__Records__
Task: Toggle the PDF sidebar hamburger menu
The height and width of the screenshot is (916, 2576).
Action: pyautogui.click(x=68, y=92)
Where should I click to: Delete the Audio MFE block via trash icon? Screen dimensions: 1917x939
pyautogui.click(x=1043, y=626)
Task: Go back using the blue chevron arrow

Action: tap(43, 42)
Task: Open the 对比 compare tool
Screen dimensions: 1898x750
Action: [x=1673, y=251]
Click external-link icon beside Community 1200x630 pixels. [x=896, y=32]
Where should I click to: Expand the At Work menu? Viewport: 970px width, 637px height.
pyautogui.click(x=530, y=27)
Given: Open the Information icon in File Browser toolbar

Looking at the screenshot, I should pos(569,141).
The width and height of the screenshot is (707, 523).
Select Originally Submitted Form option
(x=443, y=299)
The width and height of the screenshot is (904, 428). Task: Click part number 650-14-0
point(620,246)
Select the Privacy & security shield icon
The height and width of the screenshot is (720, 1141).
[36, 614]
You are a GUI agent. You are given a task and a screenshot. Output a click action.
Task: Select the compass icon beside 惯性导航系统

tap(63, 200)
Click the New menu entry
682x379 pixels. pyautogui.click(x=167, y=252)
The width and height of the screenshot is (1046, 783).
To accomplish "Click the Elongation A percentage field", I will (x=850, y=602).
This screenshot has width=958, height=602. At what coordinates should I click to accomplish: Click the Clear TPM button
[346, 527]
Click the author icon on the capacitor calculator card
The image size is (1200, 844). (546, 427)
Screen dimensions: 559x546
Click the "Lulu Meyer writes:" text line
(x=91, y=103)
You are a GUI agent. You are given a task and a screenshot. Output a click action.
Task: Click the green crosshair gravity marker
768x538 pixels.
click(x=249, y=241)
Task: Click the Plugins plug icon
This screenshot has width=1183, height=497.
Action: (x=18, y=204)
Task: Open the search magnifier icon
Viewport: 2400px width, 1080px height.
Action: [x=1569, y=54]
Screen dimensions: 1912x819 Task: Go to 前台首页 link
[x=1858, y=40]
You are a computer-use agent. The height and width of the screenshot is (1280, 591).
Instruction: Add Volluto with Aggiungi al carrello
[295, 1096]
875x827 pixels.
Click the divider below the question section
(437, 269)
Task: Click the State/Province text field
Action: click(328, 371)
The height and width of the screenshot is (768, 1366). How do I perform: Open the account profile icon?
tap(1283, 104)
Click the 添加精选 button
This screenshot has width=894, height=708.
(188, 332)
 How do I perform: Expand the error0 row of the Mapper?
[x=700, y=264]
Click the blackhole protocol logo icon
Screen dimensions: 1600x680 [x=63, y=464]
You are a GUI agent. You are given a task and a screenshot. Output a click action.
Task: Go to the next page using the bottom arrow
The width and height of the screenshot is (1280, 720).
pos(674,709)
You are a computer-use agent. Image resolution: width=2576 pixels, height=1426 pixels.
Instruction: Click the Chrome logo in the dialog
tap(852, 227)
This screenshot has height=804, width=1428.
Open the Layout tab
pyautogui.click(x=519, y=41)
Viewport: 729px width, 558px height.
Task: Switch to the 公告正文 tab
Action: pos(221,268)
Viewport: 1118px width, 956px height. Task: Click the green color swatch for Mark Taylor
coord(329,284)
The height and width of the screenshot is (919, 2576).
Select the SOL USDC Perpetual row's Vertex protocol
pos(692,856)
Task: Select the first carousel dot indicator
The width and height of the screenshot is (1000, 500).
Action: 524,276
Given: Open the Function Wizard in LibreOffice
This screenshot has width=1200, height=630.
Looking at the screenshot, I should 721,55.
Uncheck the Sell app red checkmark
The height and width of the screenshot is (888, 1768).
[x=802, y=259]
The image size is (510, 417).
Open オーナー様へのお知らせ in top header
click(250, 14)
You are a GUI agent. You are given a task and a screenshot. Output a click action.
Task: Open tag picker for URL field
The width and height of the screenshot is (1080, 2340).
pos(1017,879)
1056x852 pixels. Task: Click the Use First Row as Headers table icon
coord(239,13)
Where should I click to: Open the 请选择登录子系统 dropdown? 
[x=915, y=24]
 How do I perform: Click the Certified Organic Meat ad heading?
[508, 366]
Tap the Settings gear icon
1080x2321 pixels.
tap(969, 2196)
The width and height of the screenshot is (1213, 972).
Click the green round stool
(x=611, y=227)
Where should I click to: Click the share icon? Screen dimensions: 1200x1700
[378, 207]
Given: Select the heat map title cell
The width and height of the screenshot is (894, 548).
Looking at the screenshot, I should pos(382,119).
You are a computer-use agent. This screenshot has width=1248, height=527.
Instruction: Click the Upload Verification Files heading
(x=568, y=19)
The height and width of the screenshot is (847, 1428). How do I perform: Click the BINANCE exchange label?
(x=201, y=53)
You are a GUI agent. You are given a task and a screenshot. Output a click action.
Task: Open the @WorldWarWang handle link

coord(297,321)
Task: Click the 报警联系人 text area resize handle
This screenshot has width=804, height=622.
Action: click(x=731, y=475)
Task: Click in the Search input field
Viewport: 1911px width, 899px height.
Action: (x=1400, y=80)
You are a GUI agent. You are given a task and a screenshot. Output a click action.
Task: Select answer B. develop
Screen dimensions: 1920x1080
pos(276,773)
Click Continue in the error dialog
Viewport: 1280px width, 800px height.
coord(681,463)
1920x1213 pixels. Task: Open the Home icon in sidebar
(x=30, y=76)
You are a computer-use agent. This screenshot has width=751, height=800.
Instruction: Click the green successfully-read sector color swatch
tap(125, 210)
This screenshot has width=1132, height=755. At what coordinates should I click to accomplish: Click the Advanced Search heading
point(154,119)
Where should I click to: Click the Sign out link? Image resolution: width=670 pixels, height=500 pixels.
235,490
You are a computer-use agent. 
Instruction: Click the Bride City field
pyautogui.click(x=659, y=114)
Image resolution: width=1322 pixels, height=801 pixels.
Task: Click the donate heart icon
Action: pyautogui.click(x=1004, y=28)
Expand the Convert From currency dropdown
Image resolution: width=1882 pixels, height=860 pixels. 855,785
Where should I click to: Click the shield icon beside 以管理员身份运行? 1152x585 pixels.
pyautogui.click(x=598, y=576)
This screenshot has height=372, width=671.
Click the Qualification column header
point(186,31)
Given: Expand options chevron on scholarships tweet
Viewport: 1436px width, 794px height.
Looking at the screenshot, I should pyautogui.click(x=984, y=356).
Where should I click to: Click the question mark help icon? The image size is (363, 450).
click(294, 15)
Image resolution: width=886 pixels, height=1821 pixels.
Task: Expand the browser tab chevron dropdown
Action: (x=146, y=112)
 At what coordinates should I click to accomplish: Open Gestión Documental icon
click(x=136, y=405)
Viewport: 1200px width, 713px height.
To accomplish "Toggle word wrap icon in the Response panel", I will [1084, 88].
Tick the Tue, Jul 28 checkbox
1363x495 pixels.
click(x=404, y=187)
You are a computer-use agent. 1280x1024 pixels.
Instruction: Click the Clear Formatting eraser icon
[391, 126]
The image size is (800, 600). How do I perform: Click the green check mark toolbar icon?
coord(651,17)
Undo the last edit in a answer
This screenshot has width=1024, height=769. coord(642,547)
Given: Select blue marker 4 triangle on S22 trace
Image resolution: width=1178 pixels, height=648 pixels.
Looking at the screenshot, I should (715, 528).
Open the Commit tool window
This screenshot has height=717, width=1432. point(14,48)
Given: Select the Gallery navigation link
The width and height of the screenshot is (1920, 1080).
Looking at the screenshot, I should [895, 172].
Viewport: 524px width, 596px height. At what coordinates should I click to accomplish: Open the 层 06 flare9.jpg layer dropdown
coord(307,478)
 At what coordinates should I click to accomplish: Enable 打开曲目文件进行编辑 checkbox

__Activity__
Go through the material above, and wherever a line holds the word "marker", copy it.

__Written response__
Task: Click the green crosshair gravity marker
Given: Select blue marker 4 triangle on S22 trace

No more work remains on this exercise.